**Work order**
Beginning at the line that includes "Instruction: Click the blue", print each remaining line of the data word for word. Output nothing else.

-------------------------

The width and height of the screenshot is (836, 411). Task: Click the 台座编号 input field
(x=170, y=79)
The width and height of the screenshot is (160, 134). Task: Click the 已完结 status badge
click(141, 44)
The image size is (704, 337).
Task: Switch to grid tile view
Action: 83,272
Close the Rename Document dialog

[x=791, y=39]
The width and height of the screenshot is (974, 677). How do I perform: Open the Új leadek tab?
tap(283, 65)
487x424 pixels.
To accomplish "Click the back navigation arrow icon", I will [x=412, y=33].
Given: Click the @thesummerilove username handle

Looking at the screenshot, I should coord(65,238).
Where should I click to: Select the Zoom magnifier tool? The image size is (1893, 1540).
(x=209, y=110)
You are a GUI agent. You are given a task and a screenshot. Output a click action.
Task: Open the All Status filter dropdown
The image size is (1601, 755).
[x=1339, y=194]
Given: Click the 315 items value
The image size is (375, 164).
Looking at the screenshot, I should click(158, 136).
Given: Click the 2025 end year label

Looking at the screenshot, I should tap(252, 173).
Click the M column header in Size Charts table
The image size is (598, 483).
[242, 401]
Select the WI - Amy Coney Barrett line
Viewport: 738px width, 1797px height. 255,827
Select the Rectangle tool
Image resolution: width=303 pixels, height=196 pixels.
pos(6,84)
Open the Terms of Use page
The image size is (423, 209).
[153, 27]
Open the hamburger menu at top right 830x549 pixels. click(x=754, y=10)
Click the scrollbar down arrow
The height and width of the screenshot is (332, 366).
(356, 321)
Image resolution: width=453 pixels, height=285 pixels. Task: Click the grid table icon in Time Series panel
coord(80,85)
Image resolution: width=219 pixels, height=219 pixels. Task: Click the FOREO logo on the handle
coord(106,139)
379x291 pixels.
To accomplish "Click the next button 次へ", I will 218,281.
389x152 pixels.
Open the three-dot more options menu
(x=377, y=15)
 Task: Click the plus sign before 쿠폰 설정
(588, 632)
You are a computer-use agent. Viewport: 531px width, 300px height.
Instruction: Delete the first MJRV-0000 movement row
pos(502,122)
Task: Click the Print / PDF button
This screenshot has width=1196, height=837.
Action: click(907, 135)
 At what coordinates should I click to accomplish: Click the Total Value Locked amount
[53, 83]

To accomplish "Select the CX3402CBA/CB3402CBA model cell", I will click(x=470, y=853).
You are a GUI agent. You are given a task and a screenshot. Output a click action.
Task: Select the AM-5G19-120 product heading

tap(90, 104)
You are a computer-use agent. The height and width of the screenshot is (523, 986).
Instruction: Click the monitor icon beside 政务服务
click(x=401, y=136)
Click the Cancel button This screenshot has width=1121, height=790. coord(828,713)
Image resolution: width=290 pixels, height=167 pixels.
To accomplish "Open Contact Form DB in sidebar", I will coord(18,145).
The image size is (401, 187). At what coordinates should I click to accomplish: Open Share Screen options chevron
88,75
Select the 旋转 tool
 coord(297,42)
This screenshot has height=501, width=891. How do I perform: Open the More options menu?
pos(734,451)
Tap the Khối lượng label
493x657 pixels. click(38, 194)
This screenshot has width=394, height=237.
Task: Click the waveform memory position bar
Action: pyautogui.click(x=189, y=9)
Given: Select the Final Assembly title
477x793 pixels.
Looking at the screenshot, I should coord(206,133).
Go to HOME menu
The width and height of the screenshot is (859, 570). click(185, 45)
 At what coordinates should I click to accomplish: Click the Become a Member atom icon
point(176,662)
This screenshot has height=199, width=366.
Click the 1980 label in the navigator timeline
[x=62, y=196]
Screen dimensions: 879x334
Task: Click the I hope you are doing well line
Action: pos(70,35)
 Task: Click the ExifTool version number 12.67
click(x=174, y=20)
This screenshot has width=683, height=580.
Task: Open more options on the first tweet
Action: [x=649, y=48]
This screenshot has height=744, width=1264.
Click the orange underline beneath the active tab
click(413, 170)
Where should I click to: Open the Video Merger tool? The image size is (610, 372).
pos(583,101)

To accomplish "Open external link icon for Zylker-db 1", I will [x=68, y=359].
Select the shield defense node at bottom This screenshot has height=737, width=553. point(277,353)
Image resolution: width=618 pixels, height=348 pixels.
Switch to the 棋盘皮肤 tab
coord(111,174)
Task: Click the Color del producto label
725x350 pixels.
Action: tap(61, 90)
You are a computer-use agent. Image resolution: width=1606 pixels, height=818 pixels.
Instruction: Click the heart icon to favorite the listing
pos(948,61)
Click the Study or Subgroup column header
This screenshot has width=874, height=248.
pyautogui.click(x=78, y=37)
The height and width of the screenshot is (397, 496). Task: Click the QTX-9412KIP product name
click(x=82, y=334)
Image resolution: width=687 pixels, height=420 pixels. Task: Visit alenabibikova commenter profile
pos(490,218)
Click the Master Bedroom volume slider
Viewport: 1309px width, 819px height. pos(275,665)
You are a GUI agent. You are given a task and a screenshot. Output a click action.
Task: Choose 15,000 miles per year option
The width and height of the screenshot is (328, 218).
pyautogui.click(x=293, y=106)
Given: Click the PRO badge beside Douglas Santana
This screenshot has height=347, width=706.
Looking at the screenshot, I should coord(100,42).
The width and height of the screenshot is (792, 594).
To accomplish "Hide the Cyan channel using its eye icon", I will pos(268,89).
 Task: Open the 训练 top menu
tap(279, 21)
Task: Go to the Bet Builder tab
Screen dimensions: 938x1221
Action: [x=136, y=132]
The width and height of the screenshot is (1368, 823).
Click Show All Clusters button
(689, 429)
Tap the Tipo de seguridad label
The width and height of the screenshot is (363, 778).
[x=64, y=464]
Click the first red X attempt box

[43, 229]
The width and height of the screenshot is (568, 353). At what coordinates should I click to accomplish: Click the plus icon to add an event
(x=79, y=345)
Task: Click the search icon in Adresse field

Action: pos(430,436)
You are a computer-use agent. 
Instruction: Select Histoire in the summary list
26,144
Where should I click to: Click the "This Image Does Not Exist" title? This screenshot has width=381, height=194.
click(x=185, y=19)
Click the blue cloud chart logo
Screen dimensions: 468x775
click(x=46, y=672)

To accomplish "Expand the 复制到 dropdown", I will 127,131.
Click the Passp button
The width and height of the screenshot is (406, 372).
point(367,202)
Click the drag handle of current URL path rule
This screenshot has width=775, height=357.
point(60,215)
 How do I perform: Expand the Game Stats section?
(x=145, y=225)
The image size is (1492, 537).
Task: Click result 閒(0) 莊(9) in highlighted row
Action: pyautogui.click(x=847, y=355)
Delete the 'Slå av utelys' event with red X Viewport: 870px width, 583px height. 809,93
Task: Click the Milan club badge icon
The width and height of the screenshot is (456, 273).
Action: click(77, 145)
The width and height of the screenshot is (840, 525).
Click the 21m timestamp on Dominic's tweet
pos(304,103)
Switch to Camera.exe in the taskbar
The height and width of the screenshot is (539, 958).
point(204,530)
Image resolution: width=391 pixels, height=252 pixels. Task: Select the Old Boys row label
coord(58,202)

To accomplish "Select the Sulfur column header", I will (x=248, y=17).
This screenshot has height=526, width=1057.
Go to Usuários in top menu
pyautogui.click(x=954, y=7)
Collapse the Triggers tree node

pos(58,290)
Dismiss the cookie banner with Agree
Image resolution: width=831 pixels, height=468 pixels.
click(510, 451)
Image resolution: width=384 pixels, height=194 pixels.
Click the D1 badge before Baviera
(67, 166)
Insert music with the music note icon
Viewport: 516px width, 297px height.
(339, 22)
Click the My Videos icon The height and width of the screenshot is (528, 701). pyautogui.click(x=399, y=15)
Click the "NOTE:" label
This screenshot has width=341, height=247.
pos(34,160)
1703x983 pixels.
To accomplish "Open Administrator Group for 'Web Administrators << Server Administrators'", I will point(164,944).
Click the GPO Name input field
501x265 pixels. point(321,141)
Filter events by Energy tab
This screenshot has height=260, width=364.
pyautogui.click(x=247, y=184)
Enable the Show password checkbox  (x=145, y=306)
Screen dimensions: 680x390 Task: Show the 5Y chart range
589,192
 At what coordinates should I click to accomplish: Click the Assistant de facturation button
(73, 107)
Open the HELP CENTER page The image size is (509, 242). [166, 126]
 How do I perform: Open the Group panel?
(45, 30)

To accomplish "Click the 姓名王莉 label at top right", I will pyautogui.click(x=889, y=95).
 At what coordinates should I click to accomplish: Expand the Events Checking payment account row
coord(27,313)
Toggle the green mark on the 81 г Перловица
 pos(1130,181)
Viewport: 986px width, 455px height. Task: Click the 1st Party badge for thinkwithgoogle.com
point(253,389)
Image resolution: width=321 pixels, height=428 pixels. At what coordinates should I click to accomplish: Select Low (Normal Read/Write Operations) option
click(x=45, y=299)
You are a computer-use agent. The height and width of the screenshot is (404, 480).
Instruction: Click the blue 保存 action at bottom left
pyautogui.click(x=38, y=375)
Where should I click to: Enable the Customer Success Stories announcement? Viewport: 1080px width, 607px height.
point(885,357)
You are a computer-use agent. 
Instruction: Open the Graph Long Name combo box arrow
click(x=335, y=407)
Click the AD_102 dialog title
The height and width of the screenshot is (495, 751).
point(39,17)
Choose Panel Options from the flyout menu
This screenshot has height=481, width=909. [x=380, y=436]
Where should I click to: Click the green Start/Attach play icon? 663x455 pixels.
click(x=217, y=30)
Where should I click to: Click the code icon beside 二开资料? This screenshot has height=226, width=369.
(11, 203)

-------------------------

**Solution to this exercise**
Instruction: Click the blue 保存 action at bottom left
pyautogui.click(x=38, y=375)
Where should I click to: Enable the Customer Success Stories announcement? Viewport: 1080px width, 607px height.
point(885,357)
You are a computer-use agent. 
Instruction: Open the Graph Long Name combo box arrow
click(x=335, y=407)
Click the AD_102 dialog title
The height and width of the screenshot is (495, 751).
point(39,17)
Choose Panel Options from the flyout menu
This screenshot has height=481, width=909. [x=380, y=436]
Where should I click to: Click the green Start/Attach play icon? 663x455 pixels.
click(x=217, y=30)
Where should I click to: Click the code icon beside 二开资料? This screenshot has height=226, width=369.
(11, 203)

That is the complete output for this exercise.